32blit / 32blit-sdk

32blit SDK
https://32blit.com
MIT License
195 stars 68 forks source link

How does/should ParticleGenerator work? #354

Open Gadgetoid opened 4 years ago

Gadgetoid commented 4 years ago

Looking over ParticleGenerator and the particle example reveal several wrinkles that I think should be fixed.

Perhaps I'm overthinking the role of the particle generator here, but presently in the particle example it seems almost completely unused.

ParticleGenerator

It feels like ParticleGenerator should handle expiring old particles and calling the necessary function to generate new ones, but then call out to an anonymous function for the "update remaining particles" portion of its functionality.

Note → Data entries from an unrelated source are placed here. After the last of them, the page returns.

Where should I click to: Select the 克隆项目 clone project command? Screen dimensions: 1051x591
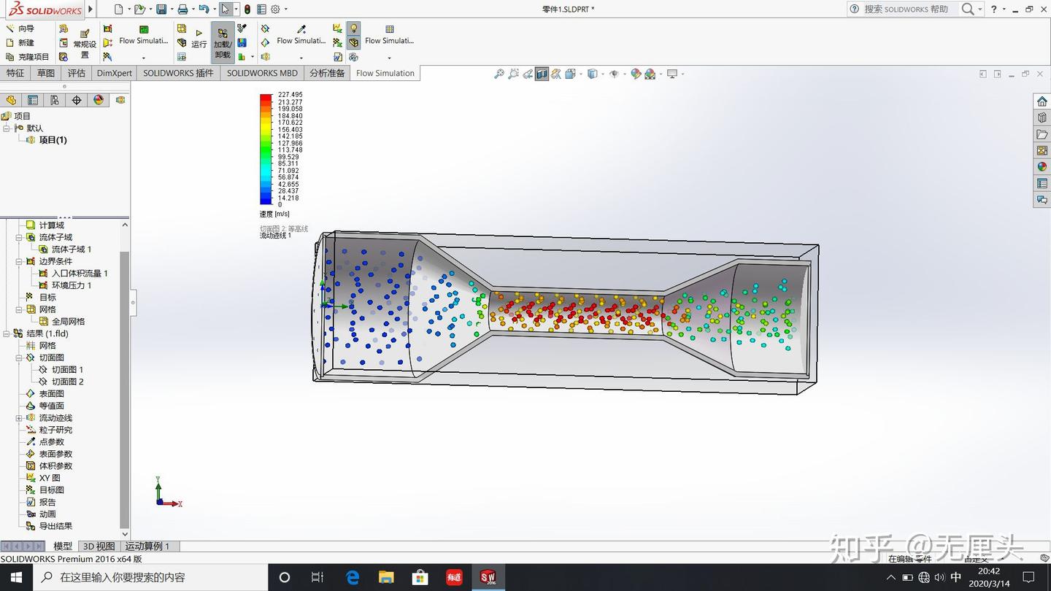tap(32, 56)
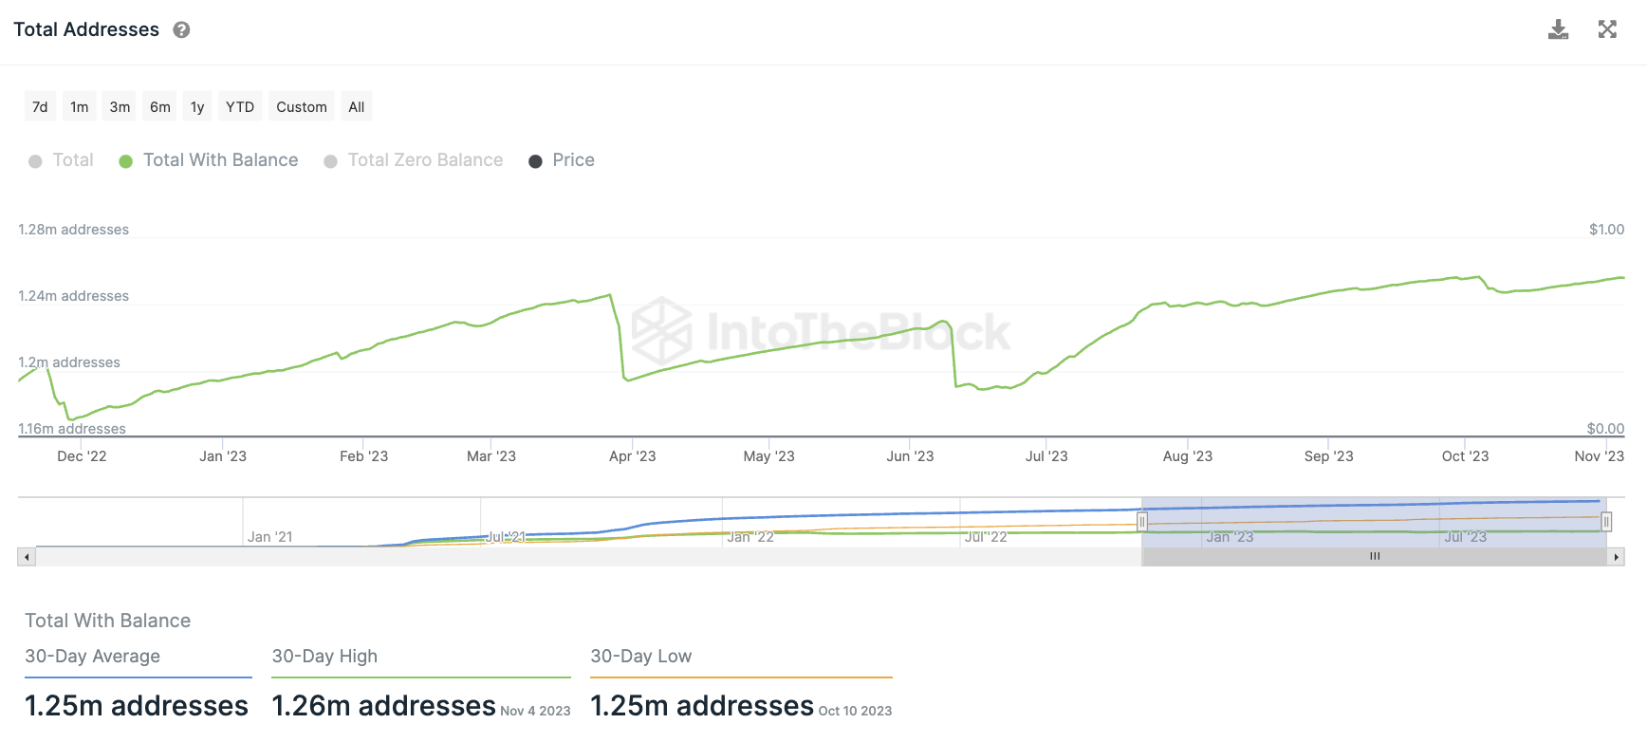The width and height of the screenshot is (1647, 742).
Task: Toggle the Price series legend
Action: [x=562, y=160]

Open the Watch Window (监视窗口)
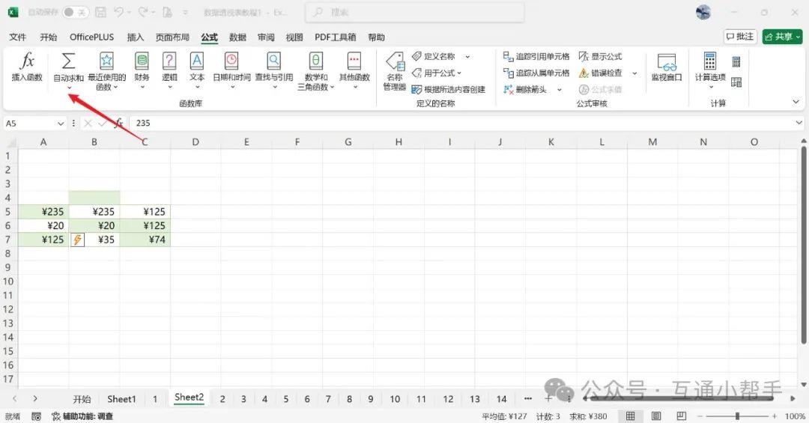click(666, 67)
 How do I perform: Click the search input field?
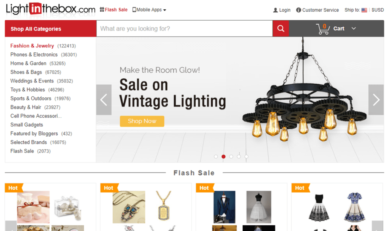pyautogui.click(x=184, y=29)
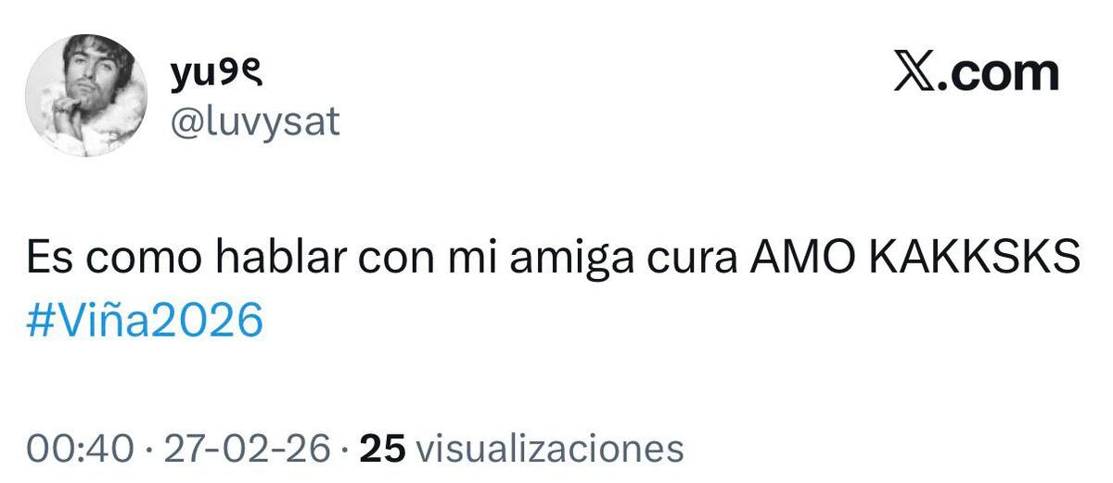Viewport: 1113px width, 483px height.
Task: Click the word AMO in the tweet
Action: pos(796,258)
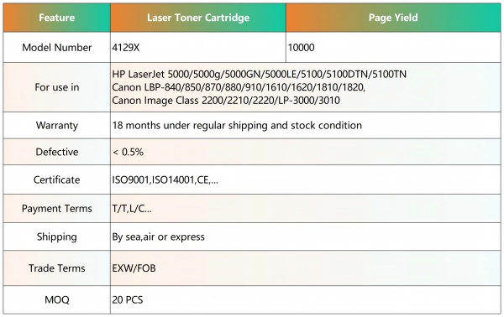Click the Certificate row label
Image resolution: width=504 pixels, height=317 pixels.
point(56,179)
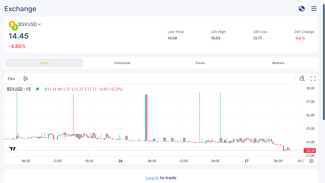Open the candlestick chart style icon
The height and width of the screenshot is (183, 325).
point(25,79)
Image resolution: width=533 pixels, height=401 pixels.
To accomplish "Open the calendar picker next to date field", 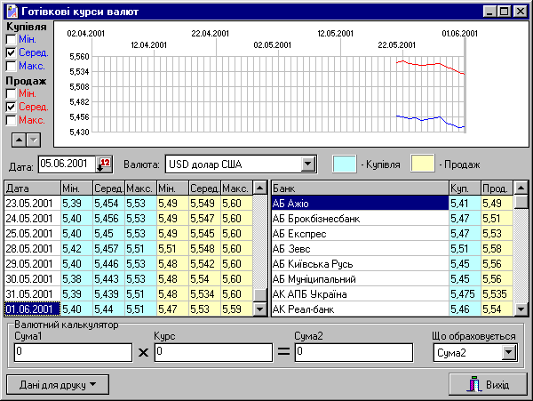I will 104,164.
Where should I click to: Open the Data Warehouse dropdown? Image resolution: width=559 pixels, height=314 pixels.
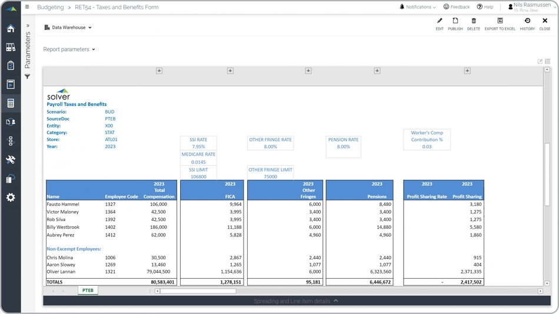pos(68,28)
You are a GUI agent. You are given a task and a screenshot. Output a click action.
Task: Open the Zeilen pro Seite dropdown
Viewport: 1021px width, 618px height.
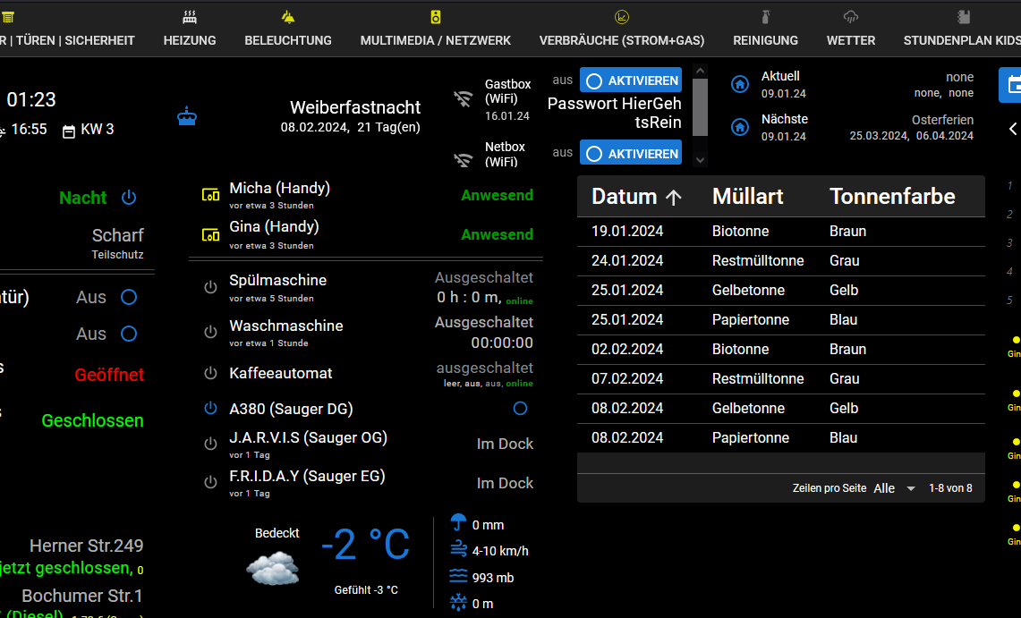click(895, 488)
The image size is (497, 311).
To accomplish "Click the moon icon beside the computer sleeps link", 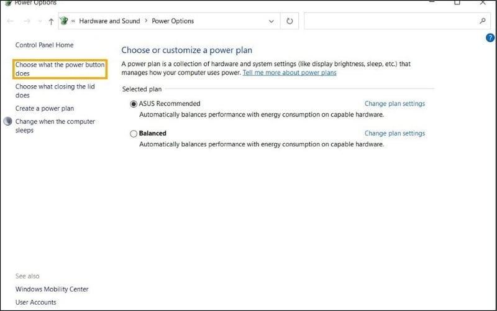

Perhaps update should be update_particle and render should be render_particle and these user functions can then only have to worry about operating upon a single particle:

    // update remaining particles
    for (auto p : particles) {
      update_particle(p);  // Call out to user supplied function
      p->age_ms += elapsed_ms;
      p->age = p->age_ms / float(lifetime_ms);
    }

Particle Example

I would expect the code to feel something like this:

struct RainParticle : Particle {
    float wetness;

    rain_particle(Vec2 pos, Vec2 vel, float wetness) : Particle(pos, vel), wetness(wetness) {};
}

void update_rain_particle(RainParticle p){
    // Update physics nonsense
}

void render_rain_particle(RainParticle p){
    // Draw stuff
}

RainParticle generate_rain_particle(){
    return new RainParticle(
        // THIIIIIIIIIIIINGGGGGGGGGGGGGSSSSSSSSSSSS
    );
}

ParticleGenerator rain(250, 4000, generate_rain_particle, update_rain_particle, render_rain_particle);

void render() {
    rain.render();
}

void update(uint32_t time_ms) {
    rain.update(); // Possibly managed by engine, like Timers/Tweens?
}
Daft-Freak commented 4 years ago

Looks like the particle example has two copies of rain/smoke, one using the generator and one not (and the generator ones aren't used).